Eine ermächtigte Psychiatrische Institutsambulanz muss nicht über einen eigenen ärztlichen Leiter verfügen
Psychiatrische Institutsambulanz
Mit Urteil vom 23. März 2023 hat das BSG entschieden, dass eine Psychiatrische Institutsambulanz (PIA) gemäß § 118 SGB V nicht über eine gesonderte ärztliche Leitung verfügen muss. Diese Aufgabe kann vielmehr von der Leitung des psychiatrischen Plankrankenhauses wahrgenommen werden, soweit sich diese auf die PIA erstreckt.
Sachverhalt
Die Klägerin ist Trägerin eines psychiatrischen Krankenhauses mit mehreren Standorten. Darunter befindet sich eine Tagesklinik, in der sie eine PIA betreibt. Dabei handelt es sich um eine u. a. an Fachkrankenhäuser angegliederte Einrichtung mit multiprofessionellem ambulanten Behandlungsangebot, die zur Teilnahme an der vertragsärztlichen Versorgung nach § 118 SGB V ermächtigt ist.
Nach dem Betrieb zunächst mehrerer eigenständiger Krankenhäuser wurden diese im Mai 2018 zu einem „Krankenhaus im Rechtssinne“ mit insgesamt neun Standorten zusammengeführt. Anstelle von mehreren ärztlichen Leitern wie bisher wurde nun ein Arzt ärztlicher Leiter des gesamten Krankenhauses mit allen neun Standorten.
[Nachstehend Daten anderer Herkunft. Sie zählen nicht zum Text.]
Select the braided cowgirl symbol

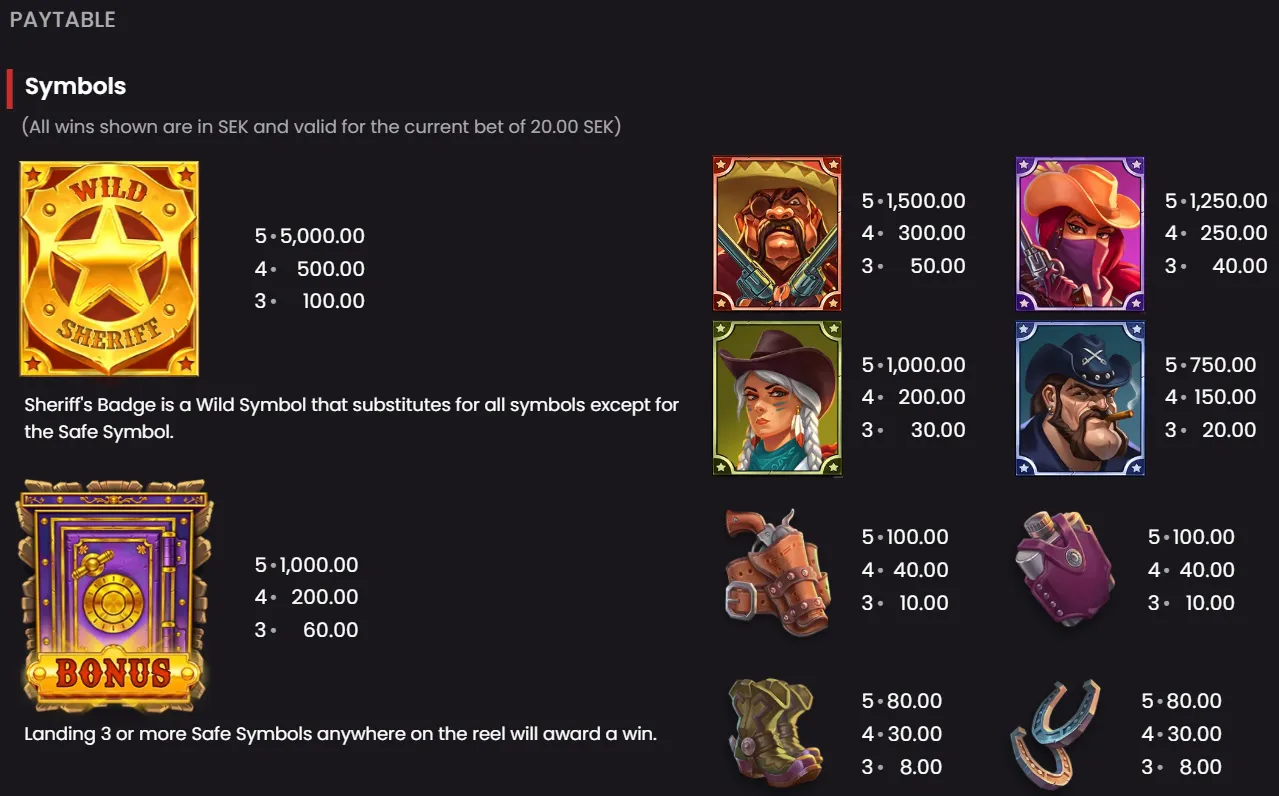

Die Klägerin informierte den Zulassungsausschuss (ZA) über den Wechsel in der ärztlichen Leitung mit der Bitte um Anpassung des Ermächtigungsbescheides für die PIA, dem der ZA nachkam. Dem hiergegen erhobenen Widerspruch der Krankenkassen und Krankenkassenverbände gab der beklagte Berufungsausschuss statt. Zwar enthalte § 118 Abs. 1 SGB V nicht wörtlich das Erfordernis einer eigenständigen ärztlichen Leitung einer PIA. Insoweit liege aber eine planwidrige Lücke im Normtext vor. Das Erfordernis ergebe sich aus dem Regelungszusammenhang. Es handele sich um ein notwendiges und vom Gesetzgeber offensichtlich vorausgesetztes ungeschriebenes Tatbestandsmerkmal. Ein (einzelner) Arzt könne seine Funktion als ärztlicher Leiter nicht gleichzeitig an deutlich voneinander entfernten Standorten wahrnehmen. Der Berufungsausschuss kündigte der Trägerin an, die Zulassung für die PIA zu widerrufen, sollte sie keinen eigenen ärztlichen Leiter für die PIA benennen.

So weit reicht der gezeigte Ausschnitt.